From 683bb5725bfff386317912e042e3582aa22473d2 Mon Sep 17 00:00:00 2001
From: Natalie Tay <natalie.tay@gmail.com>
Date: Mon, 23 Jun 2025 21:11:20 +0800
Subject: [PATCH] DEV: Split content based on llmmodel's max_output_tokens
 (#1456)

In discourse/discourse-translator#249 we introduced splitting content (post.raw) prior to sending to translation as we were using a sync api.
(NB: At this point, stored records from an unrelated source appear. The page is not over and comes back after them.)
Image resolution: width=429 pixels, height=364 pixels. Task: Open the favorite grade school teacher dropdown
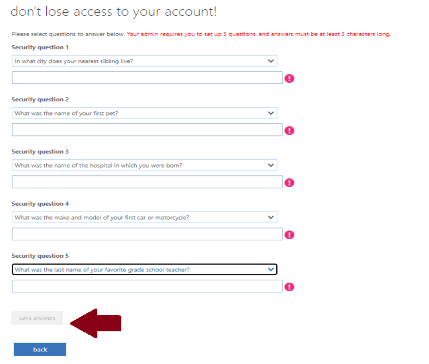coord(144,269)
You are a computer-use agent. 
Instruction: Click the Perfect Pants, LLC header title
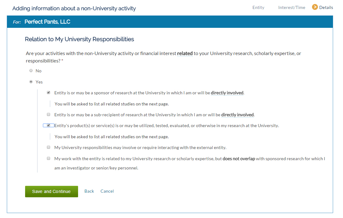pos(47,22)
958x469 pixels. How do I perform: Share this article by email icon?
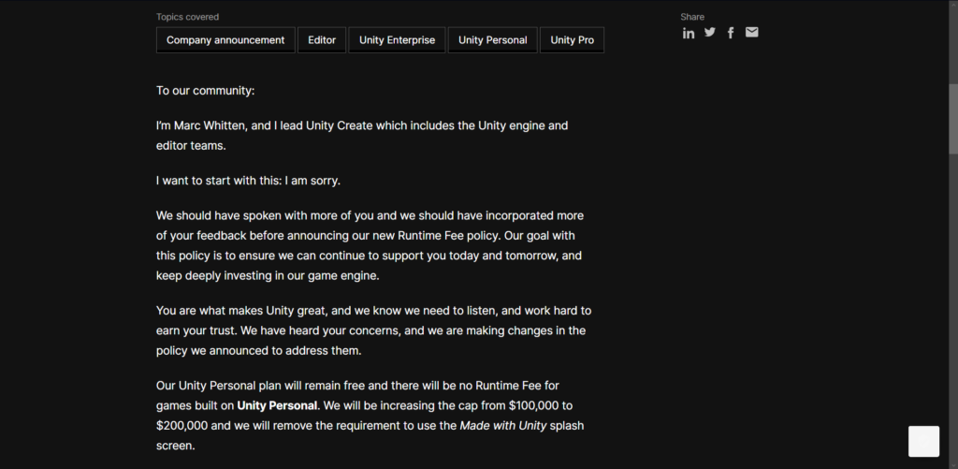752,33
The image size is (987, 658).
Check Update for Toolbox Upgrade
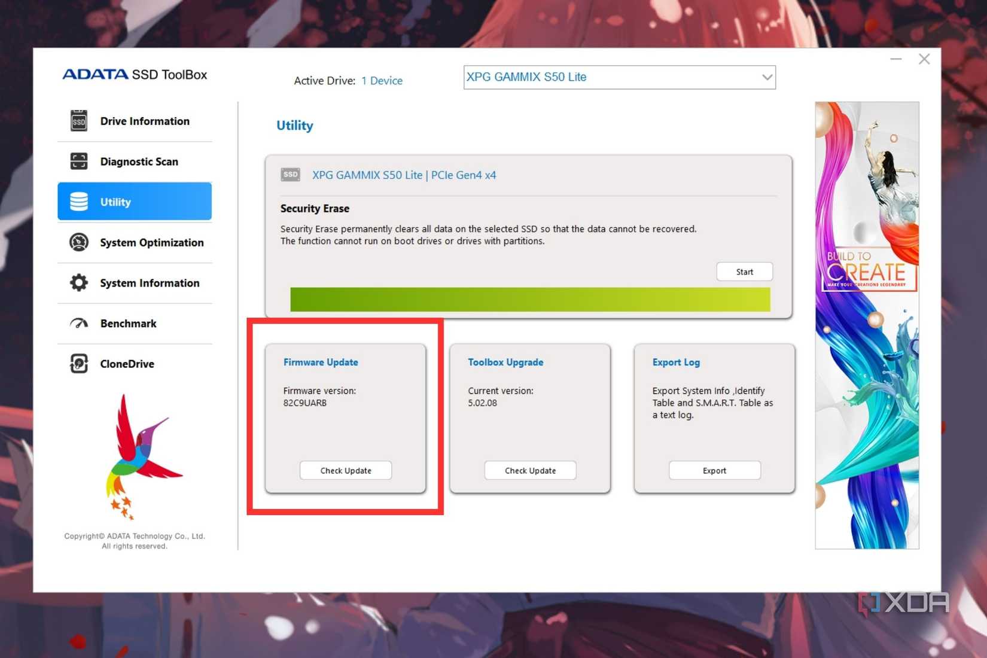[530, 471]
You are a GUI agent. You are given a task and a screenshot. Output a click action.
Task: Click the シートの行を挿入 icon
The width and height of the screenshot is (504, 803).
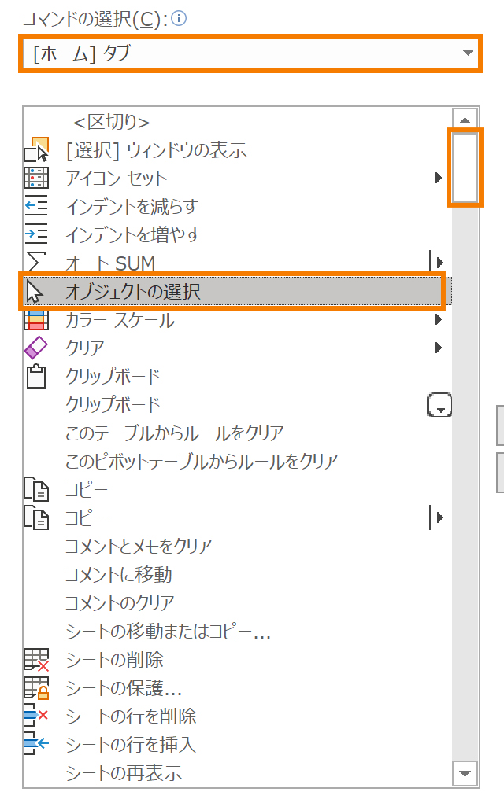pyautogui.click(x=36, y=745)
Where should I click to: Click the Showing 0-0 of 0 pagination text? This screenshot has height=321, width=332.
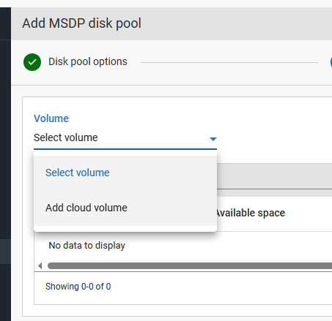[x=78, y=287]
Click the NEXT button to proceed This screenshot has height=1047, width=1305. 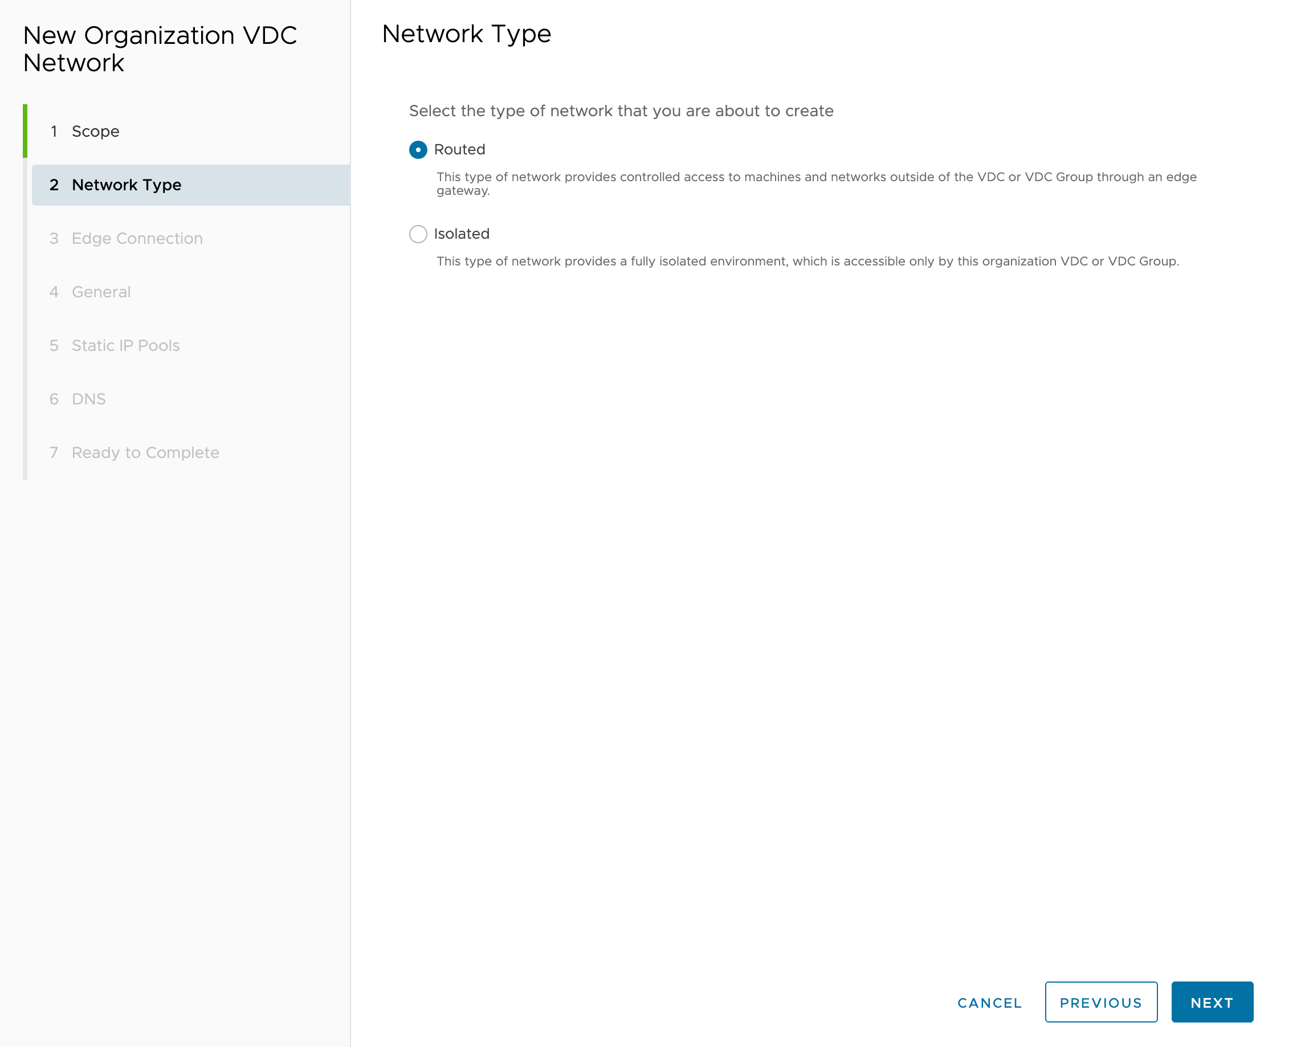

Now that we're streaming thanks to #1424, we'll chunk based on the LlmModel.max_output_tokens.
---
 app/jobs/regular/detect_translate_post.rb     |  2 +-
 app/jobs/regular/detect_translate_topic.rb    |  2 +-
 app/jobs/regular/localize_categories.rb       |  2 +-
 app/jobs/regular/localize_posts.rb            |  2 +-
 app/jobs/regular/localize_topics.rb           |  2 +-
 lib/translation/base_translator.rb            | 36 ++++----
 lib/translation/content_splitter.rb           | 32 ++++---
 lib/translation/post_localizer.rb             |  6 +-
 spec/lib/translation/base_translator_spec.rb  |  4 +-
 spec/lib/translation/content_splitter_spec.rb | 87 +++++++++----------
 10 files changed, 86 insertions(+), 89 deletions(-)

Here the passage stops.